Markov Chains in Theoretical Computer Science
Instructor:
Dorit Aharonov
Overview of the course:
Markov chains appear everywhere. Why? Because
the model is so general: You are interested in a large set of objects,
and you can handle local manipulations on these objects, eg.
modifying an object slightly to get a new one. You want to study global properties of this set of objects, such as its approximate size. This very natural problem, which
is an abstraction of problems in many fields, can be modeled by a random walk
on a graph, the nodes of which are the objects of interest.
Starting from an arbitrary node,
an elementary step is to move to a neighboring node with
a certain (say uniform over all neighbors) probability.
This very simple elementary step
applied many times, results in a wonderful phenomenon- the
distribution over the nodes converges to a limiting distribution
depending only on the structure of the graph, and not on the
arbitrary node we started with.
This limiting distribution can tell us a lot about the global properties
of the set of objects of interest,
such as the size or structure of the graph. The time it takes for convergence,
or the "mixing time"
is thus of crucial importance
for algorithmic and modeling applications.
One of the more active fields in probability and theoretical computer science
is the analysis of Markov chains for various applications.

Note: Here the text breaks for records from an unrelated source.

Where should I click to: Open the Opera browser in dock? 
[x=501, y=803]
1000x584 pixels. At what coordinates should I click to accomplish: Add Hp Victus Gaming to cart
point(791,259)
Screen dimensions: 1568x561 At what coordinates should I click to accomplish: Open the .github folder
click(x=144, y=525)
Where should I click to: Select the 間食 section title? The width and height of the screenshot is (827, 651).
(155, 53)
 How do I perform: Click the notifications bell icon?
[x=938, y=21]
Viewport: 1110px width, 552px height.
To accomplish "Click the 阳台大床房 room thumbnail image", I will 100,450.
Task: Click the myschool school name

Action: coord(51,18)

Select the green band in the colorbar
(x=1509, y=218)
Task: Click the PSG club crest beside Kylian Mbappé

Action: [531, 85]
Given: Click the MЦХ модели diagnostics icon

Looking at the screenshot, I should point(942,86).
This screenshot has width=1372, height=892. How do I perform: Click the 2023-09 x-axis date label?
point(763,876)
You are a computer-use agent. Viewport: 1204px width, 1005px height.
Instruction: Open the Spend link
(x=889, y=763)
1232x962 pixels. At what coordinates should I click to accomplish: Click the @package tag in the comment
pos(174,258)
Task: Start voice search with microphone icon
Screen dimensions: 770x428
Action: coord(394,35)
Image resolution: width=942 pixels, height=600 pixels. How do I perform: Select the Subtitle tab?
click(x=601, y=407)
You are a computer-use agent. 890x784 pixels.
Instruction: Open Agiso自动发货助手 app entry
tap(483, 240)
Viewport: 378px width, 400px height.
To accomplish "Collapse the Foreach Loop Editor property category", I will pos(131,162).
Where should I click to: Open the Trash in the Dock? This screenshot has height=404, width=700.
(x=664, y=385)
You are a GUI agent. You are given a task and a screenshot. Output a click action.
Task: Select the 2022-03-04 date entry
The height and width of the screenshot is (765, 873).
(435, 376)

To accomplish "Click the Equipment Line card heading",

Many clever and beautiful mathematical tools have been developed to analyze
the mixing time in the various cases.
My purpose in this course is to describe the different ways
in which Markov chains can be used in algorithms and in modeling of natural
systems, and mainly to teach the wide variety of possible ways to analyze
and bound
the "mixing time" of these Markov chains, (like coupling from the past.)
The tools we will study
will include conductance, Fourier analysis, multi-commodity flow,
electrical networks, strong stopping rules, coupling, and more.
I will try to give interesting applications of these tools to various
fields. Below is a tentative syllabus, requirements for the course,
and a list of interesting Markov chain links.
Summary of lectures so Far:
Lec 2. Mixing time, Cover time, Spanning tree algorithm. Definitions of hitting time, mixing time, cover time, commute time.
proof that $T_{i,i}=1/\pi(i)$. definition of reversibility. Proof that cover time for undirected graphs is polynomial.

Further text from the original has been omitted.